Traces of Past Empires

By pastempires

Palace of the Governors, Santa Fe, New Mexico

The Palace of the Governors was built around 1610. It is an adobe structure on the central Plaza in Santa Fe. It served as the seat of government for the state of New Mexico for centuries, and is the oldest continuously occupied public building in the United States.

In 1598, Juan de Oñate was appointed the first governor of the new Province of New Mexico. The same year he founded the San Juan de los Caballeros colony, the first permanent European settlement in the future state of New Mexico, on the Rio Grande near Ohkay Owingeh Pueblo. Oñate extended El Camino Real de Tierra Adentro, "Royal Road of the Interior," by 700 miles from Santa Bárbara, Chihuahua to his remote northern colony of New Mexico.

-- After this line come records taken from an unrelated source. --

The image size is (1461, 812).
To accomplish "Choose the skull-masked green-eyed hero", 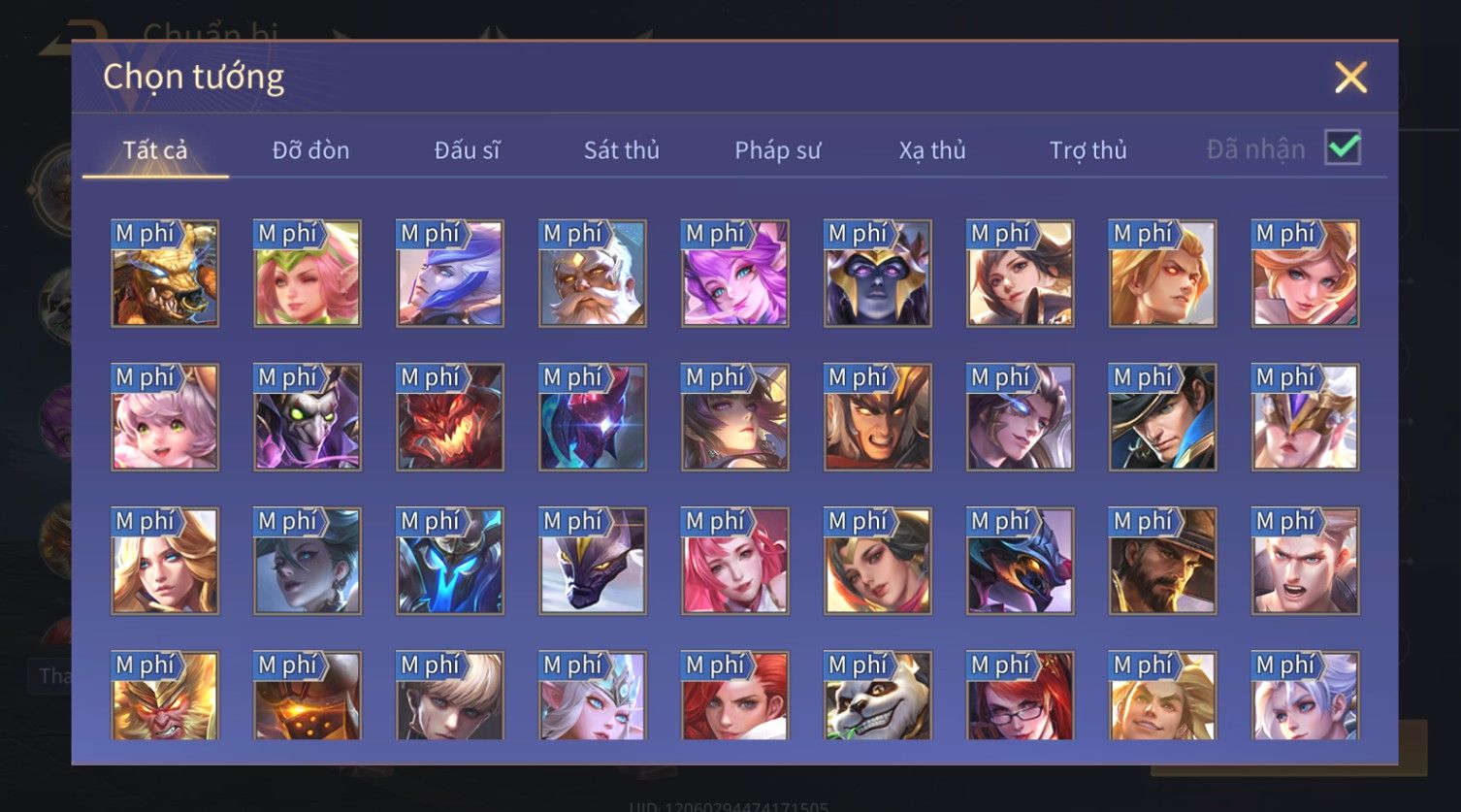I will [308, 417].
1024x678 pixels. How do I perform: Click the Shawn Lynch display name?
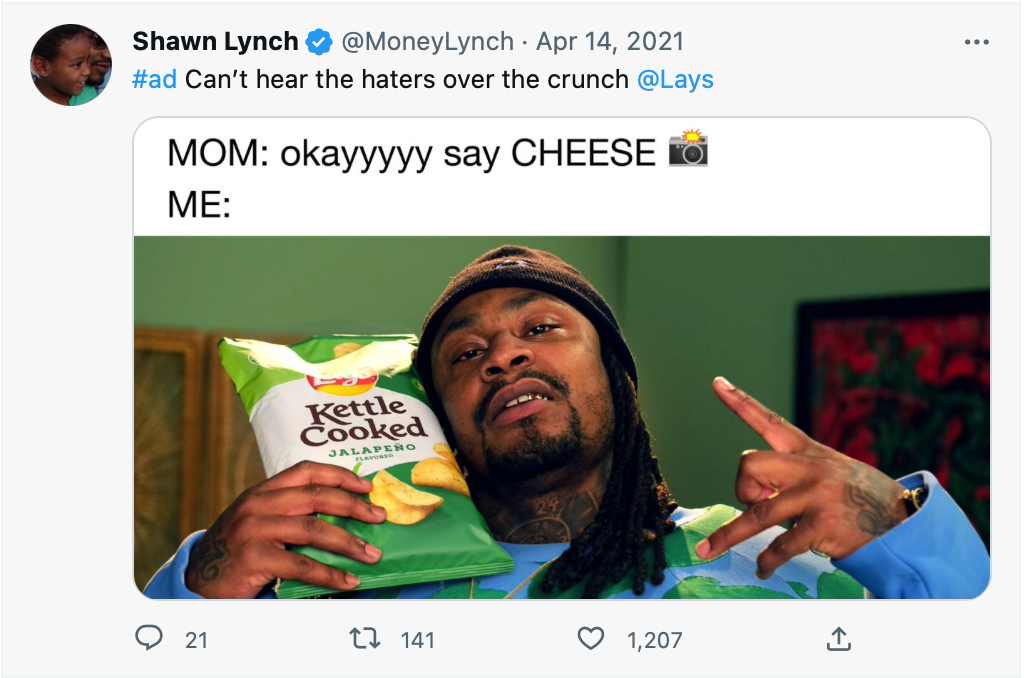click(216, 41)
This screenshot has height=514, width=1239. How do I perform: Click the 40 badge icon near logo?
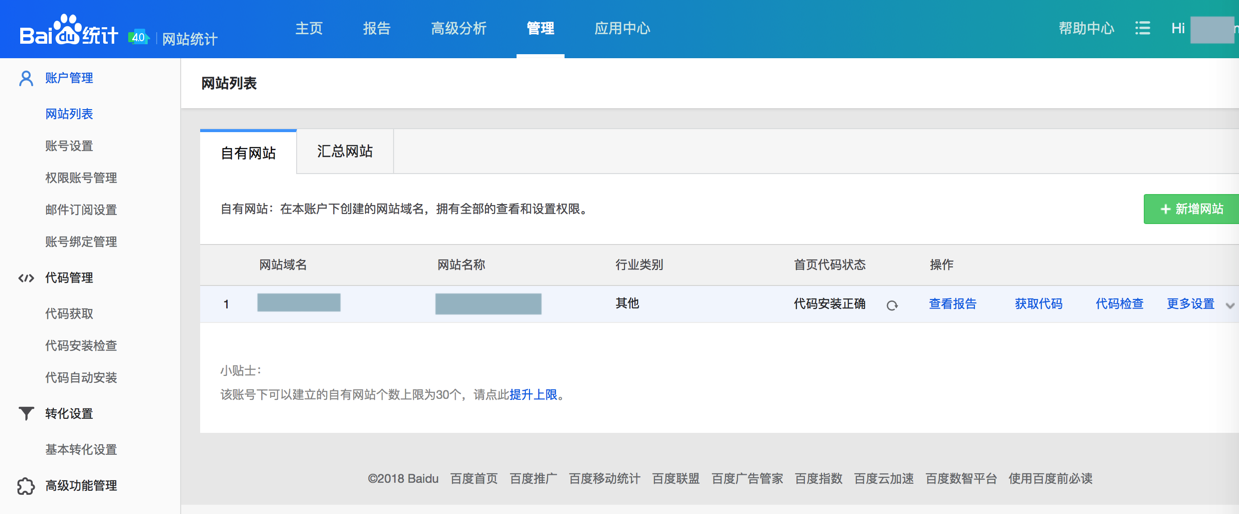[138, 37]
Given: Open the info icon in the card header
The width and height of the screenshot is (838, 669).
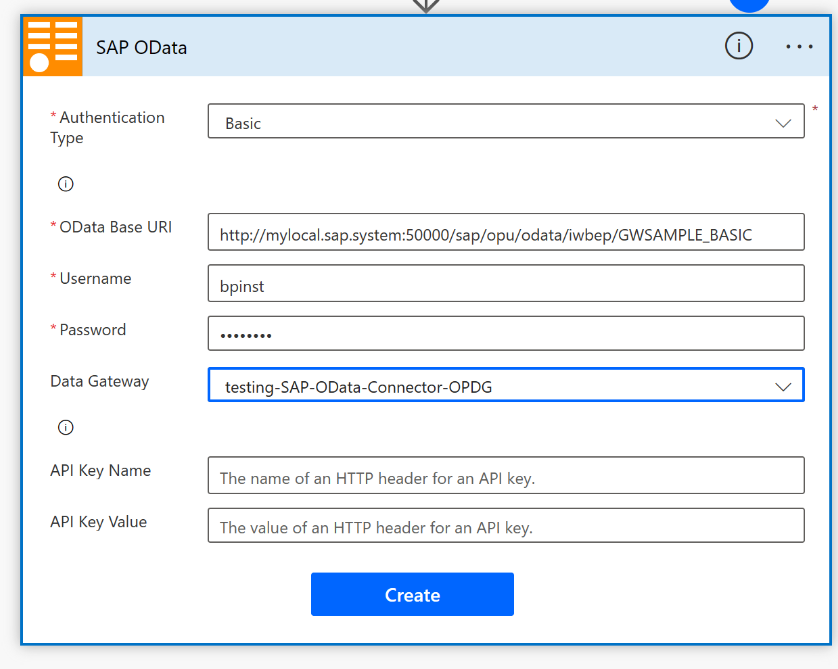Looking at the screenshot, I should click(x=738, y=46).

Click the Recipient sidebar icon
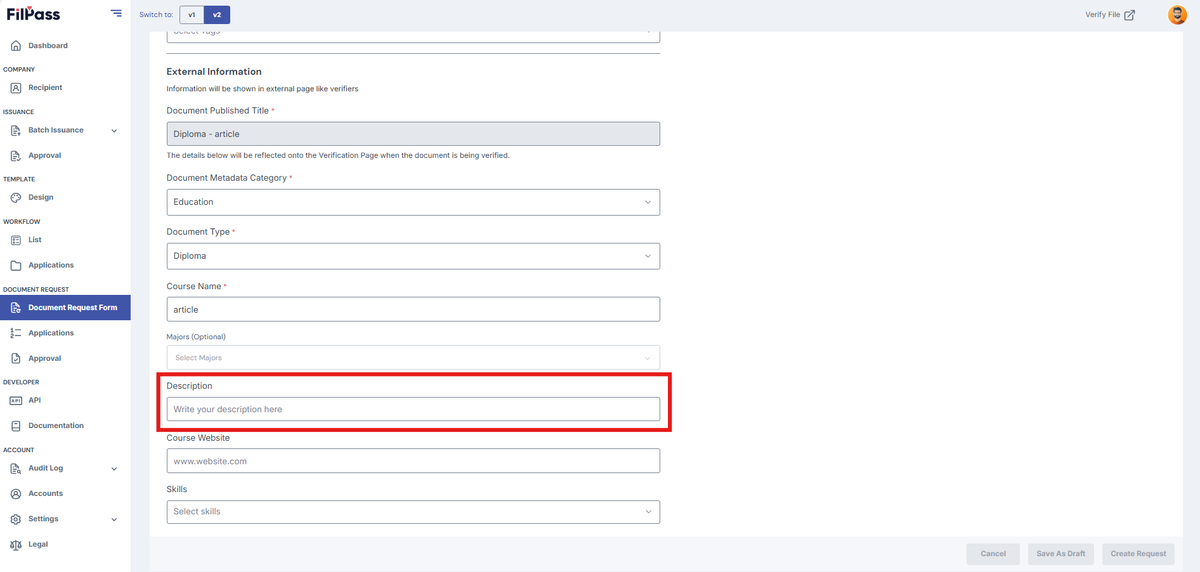click(16, 88)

The settlement of Santa Fe was established at the foot of the Sangre de Cristo Mountains, the southernmost subrange of the Rocky Mountains, around 1608; and in 1610 Pedro de Peralta, the newly appointed governor of the Spanish territory began construction on the Palace of the Governors. The Palace changed hands as the territory of New Mexico did, with the Spanish thrown out in the Pueblo Revolt of 1680, the Spanish reconquest of New Mexico rom 1693 to 1694, Mexican independence from Spain in 1821, and finally US possession in 1848.

The Palace served as the seat of government of the enormous Spanish colony of Nuevo Mexico, which at one time comprised the present-day states of Texas, Arizona, Utah, Colorado, Nevada, California, and New Mexico. After the Mexican War of Independence, the Mexican province of Santa Fe de Nuevo México was administered from the Palace of the Governors. When New Mexico was annexed as a U.S. territory, the Palace became New Mexico's first territorial capitol.

Amazingly Lew Wallace wrote the final parts of his book Ben-Hur: A Tale of the Christ in this building while serving as territorial governor in the late 1870s. He remembered later in life that it was at night, during a severe thunderstorm in the spring of 1879, after returning from a tense meeting with Billy the Kid in Lincoln County, when he wrote the climactic Crucifixion scenes of the novel. Wallace worked by the light of a shaded lamp in the shuttered governor's study, fearing a bullet from outside over the tensions surrounding the Lincoln County War.